[Data section — start]

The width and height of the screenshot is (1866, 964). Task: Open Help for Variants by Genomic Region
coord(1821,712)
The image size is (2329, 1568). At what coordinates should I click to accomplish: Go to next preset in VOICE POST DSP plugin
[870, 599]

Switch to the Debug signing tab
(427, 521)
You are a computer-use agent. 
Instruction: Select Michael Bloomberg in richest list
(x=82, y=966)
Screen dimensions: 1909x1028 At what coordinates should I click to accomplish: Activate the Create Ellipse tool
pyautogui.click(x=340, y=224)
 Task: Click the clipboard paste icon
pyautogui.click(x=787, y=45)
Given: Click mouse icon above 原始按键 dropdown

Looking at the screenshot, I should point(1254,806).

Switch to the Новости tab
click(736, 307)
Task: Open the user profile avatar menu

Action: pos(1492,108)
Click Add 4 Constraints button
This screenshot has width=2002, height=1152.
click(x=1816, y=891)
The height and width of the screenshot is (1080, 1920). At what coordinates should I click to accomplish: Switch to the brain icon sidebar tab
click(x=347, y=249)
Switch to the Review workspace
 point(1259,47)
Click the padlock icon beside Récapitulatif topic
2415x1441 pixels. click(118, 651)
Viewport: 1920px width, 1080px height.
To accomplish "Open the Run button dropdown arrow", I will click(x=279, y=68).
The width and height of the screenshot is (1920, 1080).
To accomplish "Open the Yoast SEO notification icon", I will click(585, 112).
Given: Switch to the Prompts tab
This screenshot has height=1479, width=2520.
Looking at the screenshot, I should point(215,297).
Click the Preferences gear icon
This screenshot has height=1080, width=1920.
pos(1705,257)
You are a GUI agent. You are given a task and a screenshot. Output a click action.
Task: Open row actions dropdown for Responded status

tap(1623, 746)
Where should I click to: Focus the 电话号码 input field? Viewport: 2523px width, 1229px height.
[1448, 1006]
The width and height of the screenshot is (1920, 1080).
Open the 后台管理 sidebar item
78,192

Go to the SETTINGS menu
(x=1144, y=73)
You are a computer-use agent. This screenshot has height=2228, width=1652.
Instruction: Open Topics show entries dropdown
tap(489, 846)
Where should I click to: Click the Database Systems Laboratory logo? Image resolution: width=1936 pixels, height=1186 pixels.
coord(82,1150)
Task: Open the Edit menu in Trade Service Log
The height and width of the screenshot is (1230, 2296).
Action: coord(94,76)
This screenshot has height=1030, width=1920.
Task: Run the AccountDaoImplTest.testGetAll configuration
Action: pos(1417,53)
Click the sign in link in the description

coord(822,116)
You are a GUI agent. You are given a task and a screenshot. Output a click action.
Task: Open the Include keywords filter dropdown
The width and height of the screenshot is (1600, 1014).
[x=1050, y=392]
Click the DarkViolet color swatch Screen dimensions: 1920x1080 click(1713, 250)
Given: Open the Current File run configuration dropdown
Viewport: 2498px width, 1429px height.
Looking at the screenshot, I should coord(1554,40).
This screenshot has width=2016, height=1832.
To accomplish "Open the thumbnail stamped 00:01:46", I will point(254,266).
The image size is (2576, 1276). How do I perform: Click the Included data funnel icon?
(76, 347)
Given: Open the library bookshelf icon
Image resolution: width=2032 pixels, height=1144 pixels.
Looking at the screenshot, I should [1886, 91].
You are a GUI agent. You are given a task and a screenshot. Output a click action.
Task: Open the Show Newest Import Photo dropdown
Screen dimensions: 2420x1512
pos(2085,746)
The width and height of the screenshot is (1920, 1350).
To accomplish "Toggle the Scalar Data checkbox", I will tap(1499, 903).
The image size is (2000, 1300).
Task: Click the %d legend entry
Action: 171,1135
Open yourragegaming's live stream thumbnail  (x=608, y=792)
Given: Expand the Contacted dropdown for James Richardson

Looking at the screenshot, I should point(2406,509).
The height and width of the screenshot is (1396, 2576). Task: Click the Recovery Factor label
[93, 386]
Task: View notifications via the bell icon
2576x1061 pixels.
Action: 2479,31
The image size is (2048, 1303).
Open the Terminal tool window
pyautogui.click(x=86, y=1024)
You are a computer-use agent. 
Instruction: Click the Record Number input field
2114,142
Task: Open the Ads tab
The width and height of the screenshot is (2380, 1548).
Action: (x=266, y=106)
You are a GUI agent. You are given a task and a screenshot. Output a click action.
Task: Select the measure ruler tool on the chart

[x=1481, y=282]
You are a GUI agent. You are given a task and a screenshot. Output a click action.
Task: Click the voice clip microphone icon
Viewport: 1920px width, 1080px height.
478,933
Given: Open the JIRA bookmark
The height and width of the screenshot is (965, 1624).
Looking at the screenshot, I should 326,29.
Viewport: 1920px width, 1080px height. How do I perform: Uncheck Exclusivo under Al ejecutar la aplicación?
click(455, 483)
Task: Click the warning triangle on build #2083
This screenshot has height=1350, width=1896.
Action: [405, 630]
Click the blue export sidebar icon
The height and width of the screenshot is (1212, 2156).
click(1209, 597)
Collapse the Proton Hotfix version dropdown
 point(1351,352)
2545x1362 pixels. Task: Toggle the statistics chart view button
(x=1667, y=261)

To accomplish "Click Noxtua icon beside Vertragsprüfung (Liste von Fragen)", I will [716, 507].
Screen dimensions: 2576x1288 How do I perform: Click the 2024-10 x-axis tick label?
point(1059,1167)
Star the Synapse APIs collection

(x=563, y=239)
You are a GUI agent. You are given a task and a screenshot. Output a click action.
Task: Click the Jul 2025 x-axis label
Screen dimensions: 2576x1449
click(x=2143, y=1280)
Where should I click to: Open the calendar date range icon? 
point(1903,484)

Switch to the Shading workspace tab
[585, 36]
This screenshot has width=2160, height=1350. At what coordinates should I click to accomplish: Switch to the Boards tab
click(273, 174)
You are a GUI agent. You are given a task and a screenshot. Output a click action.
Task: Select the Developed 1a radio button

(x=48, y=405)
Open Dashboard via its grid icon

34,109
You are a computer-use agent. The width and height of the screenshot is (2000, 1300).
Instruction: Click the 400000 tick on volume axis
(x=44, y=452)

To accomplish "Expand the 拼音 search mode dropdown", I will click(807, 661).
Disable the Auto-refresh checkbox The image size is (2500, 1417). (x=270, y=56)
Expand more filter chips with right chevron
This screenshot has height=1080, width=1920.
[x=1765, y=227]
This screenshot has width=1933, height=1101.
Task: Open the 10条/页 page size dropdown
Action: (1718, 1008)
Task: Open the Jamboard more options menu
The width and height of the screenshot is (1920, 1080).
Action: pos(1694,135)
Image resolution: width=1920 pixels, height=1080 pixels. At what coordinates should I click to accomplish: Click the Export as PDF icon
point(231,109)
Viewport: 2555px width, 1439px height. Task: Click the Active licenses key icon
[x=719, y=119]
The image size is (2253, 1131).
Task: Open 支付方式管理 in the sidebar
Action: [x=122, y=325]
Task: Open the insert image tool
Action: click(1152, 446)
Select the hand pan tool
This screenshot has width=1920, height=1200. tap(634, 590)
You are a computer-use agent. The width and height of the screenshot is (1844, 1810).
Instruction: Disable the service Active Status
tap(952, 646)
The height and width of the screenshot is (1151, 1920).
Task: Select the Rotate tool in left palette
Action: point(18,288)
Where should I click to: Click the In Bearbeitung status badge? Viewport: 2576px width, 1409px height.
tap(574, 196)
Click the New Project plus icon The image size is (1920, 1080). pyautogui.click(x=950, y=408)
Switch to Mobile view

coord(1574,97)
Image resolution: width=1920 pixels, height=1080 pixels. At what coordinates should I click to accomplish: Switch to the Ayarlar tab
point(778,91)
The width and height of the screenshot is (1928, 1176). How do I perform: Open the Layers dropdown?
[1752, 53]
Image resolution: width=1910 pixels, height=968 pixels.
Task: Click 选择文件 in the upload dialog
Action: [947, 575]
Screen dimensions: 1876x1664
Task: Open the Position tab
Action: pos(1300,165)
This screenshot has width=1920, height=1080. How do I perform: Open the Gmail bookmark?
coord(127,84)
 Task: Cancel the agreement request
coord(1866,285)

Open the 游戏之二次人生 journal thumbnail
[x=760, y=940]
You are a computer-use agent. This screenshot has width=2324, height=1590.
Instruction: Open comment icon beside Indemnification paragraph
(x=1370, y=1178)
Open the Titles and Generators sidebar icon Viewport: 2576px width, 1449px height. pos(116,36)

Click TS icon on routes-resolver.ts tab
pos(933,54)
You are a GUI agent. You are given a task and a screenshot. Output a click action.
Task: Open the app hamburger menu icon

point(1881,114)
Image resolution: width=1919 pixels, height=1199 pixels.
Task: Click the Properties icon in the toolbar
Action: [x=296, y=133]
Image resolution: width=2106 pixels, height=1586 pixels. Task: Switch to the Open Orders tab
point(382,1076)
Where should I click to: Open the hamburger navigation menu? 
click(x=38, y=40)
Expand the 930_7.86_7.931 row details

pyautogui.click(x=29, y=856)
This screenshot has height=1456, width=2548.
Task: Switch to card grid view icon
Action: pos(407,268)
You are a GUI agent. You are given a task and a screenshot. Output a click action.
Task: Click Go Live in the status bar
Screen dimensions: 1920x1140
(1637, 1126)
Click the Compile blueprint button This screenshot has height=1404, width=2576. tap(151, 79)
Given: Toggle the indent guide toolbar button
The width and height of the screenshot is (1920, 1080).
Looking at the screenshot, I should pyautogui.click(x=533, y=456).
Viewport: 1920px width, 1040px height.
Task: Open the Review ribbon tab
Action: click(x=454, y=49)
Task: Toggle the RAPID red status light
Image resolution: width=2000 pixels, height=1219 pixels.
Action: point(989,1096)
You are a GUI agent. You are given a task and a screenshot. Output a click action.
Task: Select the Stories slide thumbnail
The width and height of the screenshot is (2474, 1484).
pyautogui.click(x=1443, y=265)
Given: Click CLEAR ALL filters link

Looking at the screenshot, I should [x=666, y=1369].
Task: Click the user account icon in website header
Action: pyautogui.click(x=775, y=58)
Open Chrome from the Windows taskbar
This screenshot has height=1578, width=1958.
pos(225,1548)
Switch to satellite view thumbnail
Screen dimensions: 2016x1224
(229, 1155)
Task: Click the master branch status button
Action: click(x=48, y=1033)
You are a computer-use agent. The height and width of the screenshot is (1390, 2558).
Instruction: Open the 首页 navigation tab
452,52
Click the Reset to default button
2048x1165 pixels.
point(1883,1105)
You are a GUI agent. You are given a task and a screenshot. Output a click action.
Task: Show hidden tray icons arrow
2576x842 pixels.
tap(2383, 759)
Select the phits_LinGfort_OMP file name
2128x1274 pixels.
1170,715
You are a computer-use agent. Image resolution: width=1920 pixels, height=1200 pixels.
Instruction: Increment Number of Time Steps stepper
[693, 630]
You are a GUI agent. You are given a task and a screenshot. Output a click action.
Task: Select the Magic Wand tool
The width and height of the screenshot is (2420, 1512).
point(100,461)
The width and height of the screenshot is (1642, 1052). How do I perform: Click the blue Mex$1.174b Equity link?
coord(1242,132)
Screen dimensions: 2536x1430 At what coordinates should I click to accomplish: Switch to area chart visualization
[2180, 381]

[Data section — finish]

Could you retype exactly the lines above, starting at the line that contains "Disable the Auto-refresh" and ending at the line that contains "Task: Open the Jamboard more options menu", and nothing more?

Disable the Auto-refresh checkbox The image size is (2500, 1417). (x=270, y=56)
Expand more filter chips with right chevron
This screenshot has height=1080, width=1920.
[x=1765, y=227]
This screenshot has width=1933, height=1101.
Task: Open the 10条/页 page size dropdown
Action: (1718, 1008)
Task: Open the Jamboard more options menu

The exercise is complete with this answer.